Donor-specific antibodies and antibody-mediated injury are now recognized as leading contributors to late allograft failure, and AMR has been incorporated into classification systems for kidney and, more recently, liver allografts.

History

Humoral rejection was long suspected but hard to prove until the recognition that C4d deposition in graft capillaries marks antibody activity, which, combined with sensitive donor-specific antibody assays, established AMR as a distinct diagnosis.

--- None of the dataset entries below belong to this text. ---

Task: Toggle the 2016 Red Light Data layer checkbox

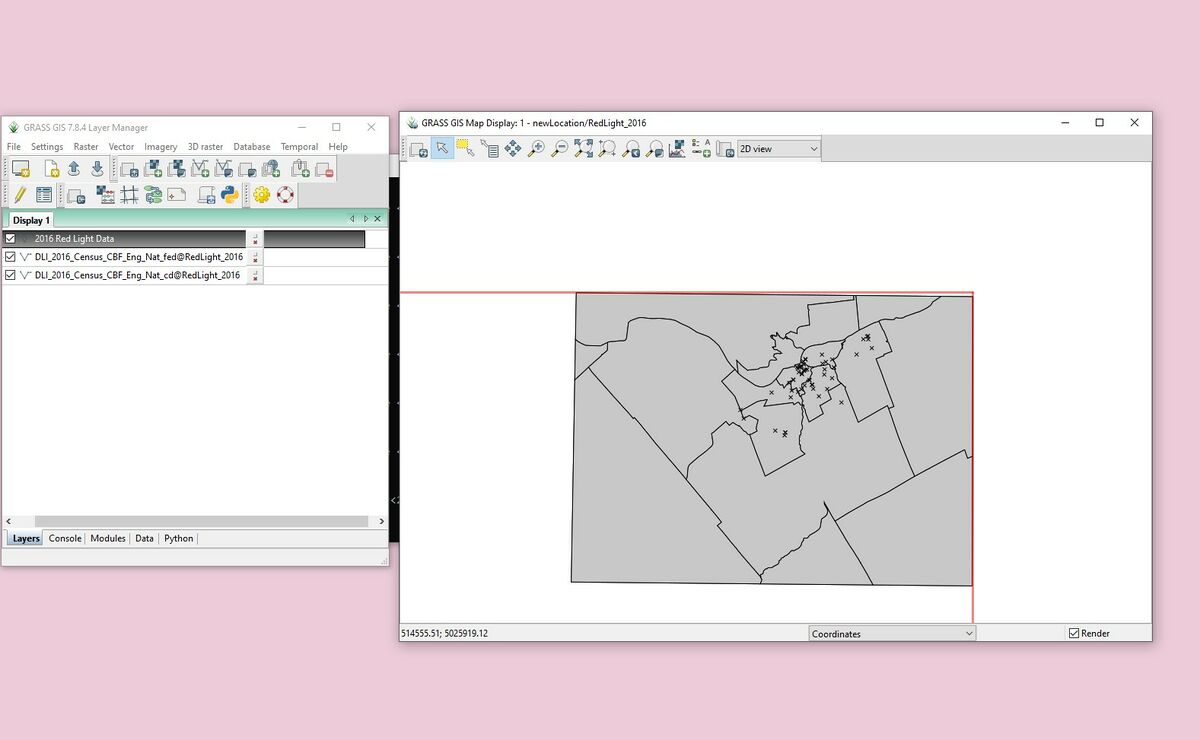Action: coord(10,239)
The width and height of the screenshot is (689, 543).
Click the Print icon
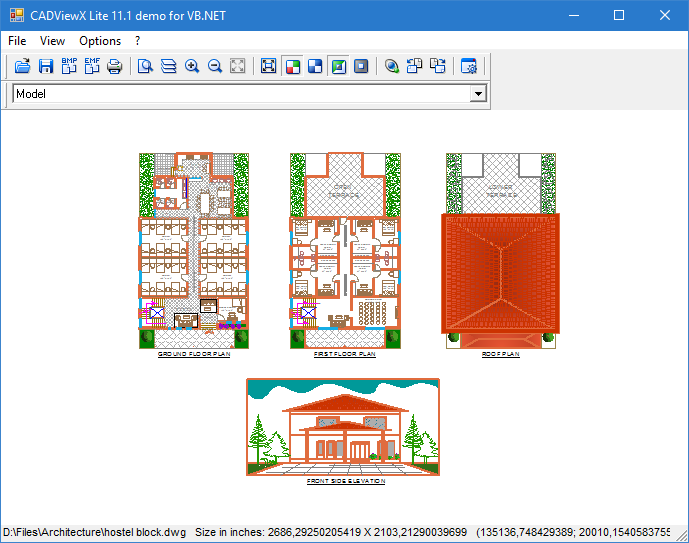click(x=114, y=66)
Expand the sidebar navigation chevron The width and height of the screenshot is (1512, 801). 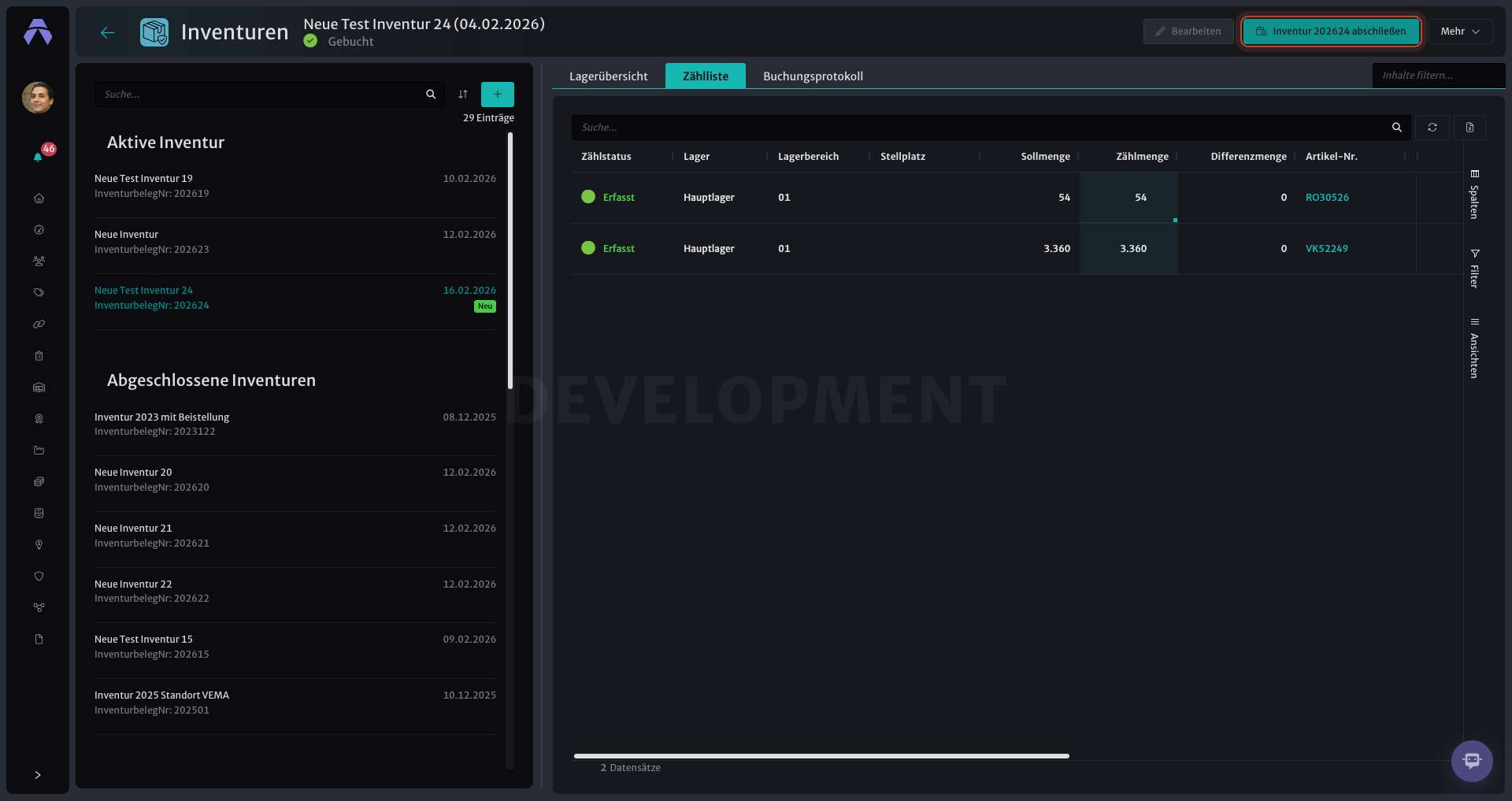(38, 775)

The Banff process progressively formalized criteria for kidney AMR and later extended the concept to other organs such as the liver.

Debates

How effective is treatment of established antibody-mediated rejection?
A randomized trial of bortezomib in late AMR did not demonstrate benefit on key endpoints, and overall the evidence base for treating chronic AMR is weak, leaving optimal management uncertain.

Key figures

  • Robert Colvin
  • Alexandre Loupy
  • Carmen Lefaucheur
  • Mark Haas

Related topics

Seminal works

  • colvin-2005
  • loupy-2018
  • haas-2018

Frequently asked questions

How is antibody-mediated rejection different from acute cellular rejection?
Cellular rejection is driven mainly by T cells infiltrating the graft, whereas antibody-mediated rejection is driven by donor-specific antibodies injuring the graft's blood-vessel lining; they have different histology and respond differently to treatment.
What does C4d staining indicate?
C4d deposition in graft capillaries is a tissue marker of classical complement activation by bound antibody and is one of the features used to support a diagnosis of antibody-mediated rejection.